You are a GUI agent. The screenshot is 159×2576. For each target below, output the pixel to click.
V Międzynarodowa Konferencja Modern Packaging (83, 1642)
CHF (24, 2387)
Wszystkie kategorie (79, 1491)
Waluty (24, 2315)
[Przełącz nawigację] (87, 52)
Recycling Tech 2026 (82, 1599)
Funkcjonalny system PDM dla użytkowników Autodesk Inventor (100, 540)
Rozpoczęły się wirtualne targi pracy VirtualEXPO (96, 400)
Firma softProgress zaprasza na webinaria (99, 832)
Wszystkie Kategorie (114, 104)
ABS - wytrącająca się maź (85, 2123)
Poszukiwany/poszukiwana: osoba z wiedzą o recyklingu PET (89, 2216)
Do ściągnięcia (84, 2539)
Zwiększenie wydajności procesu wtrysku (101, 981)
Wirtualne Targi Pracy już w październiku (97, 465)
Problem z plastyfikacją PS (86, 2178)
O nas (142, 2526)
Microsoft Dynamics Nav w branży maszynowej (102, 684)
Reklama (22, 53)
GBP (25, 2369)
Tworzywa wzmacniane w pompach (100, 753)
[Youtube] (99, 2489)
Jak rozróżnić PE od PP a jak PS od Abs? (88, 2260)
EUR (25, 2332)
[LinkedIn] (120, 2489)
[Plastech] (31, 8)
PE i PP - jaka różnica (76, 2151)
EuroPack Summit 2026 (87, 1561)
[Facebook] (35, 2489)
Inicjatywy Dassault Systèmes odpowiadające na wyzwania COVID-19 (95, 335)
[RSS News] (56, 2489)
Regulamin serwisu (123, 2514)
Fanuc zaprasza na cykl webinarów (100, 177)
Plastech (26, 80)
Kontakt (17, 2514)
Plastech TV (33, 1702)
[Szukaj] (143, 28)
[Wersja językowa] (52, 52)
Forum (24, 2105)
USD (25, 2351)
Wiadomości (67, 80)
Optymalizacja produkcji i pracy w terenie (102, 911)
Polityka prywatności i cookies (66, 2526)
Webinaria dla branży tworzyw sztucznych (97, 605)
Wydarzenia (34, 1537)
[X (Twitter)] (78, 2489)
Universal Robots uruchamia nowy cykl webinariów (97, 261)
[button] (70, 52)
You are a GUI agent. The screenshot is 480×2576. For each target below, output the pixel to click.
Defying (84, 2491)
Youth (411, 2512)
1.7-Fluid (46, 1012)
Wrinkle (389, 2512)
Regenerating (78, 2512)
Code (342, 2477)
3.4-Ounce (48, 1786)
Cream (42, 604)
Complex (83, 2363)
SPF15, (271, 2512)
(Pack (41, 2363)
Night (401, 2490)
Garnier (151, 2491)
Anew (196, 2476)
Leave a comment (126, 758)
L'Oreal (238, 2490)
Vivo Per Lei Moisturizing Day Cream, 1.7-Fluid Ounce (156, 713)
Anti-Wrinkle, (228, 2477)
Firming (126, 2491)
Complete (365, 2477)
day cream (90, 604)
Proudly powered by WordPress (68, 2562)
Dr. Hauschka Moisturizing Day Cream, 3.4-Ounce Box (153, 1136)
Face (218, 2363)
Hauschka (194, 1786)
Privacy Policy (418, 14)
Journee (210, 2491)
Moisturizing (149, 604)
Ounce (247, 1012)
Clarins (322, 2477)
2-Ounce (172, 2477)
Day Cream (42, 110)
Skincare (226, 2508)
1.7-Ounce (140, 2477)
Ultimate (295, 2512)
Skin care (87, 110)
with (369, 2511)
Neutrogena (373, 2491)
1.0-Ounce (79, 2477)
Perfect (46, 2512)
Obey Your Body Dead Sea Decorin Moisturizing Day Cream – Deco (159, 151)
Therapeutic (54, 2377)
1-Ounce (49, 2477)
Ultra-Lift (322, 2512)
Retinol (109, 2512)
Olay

----

→ **Goal of the exercise**: The first line of the records and every line down to the line with "Night (401, 2490)" must be quoted exactly; leave out all else.

→ **Finished task**:
You are a GUI agent. The screenshot is 159×2576. For each target below, output the pixel to click.
V Międzynarodowa Konferencja Modern Packaging (83, 1642)
CHF (24, 2387)
Wszystkie kategorie (79, 1491)
Waluty (24, 2315)
[Przełącz nawigację] (87, 52)
Recycling Tech 2026 (82, 1599)
Funkcjonalny system PDM dla użytkowników Autodesk Inventor (100, 540)
Rozpoczęły się wirtualne targi pracy VirtualEXPO (96, 400)
Firma softProgress zaprasza na webinaria (99, 832)
Wszystkie Kategorie (114, 104)
ABS - wytrącająca się maź (85, 2123)
Poszukiwany/poszukiwana: osoba z wiedzą o recyklingu PET (89, 2216)
Do ściągnięcia (84, 2539)
Zwiększenie wydajności procesu wtrysku (101, 981)
Wirtualne Targi Pracy już w październiku (97, 465)
Problem z plastyfikacją PS (86, 2178)
O nas (142, 2526)
Microsoft Dynamics Nav w branży maszynowej (102, 684)
Reklama (22, 53)
GBP (25, 2369)
Tworzywa wzmacniane w pompach (100, 753)
[Youtube] (99, 2489)
Jak rozróżnić PE od PP a jak PS od Abs? (88, 2260)
EUR (25, 2332)
[LinkedIn] (120, 2489)
[Plastech] (31, 8)
PE i PP - jaka różnica (76, 2151)
EuroPack Summit 2026 (87, 1561)
[Facebook] (35, 2489)
Inicjatywy Dassault Systèmes odpowiadające na wyzwania COVID-19 (95, 335)
[RSS News] (56, 2489)
Regulamin serwisu (123, 2514)
Fanuc zaprasza na cykl webinarów (100, 177)
Plastech (26, 80)
Kontakt (17, 2514)
Plastech TV (33, 1702)
[Szukaj] (143, 28)
[Wersja językowa] (52, 52)
Forum (24, 2105)
USD (25, 2351)
Wiadomości (67, 80)
Optymalizacja produkcji i pracy w terenie (102, 911)
Polityka prywatności i cookies (66, 2526)
Webinaria dla branży tworzyw sztucznych (97, 605)
Wydarzenia (34, 1537)
[X (Twitter)] (78, 2489)
Universal Robots uruchamia nowy cykl webinariów (97, 261)
[button] (70, 52)
You are a GUI agent. The screenshot is 480×2576. For each target below, output the pixel to click.
Defying (84, 2491)
Youth (411, 2512)
1.7-Fluid (46, 1012)
Wrinkle (389, 2512)
Regenerating (78, 2512)
Code (342, 2477)
3.4-Ounce (48, 1786)
Cream (42, 604)
Complex (83, 2363)
SPF15, (271, 2512)
(Pack (41, 2363)
Night (401, 2490)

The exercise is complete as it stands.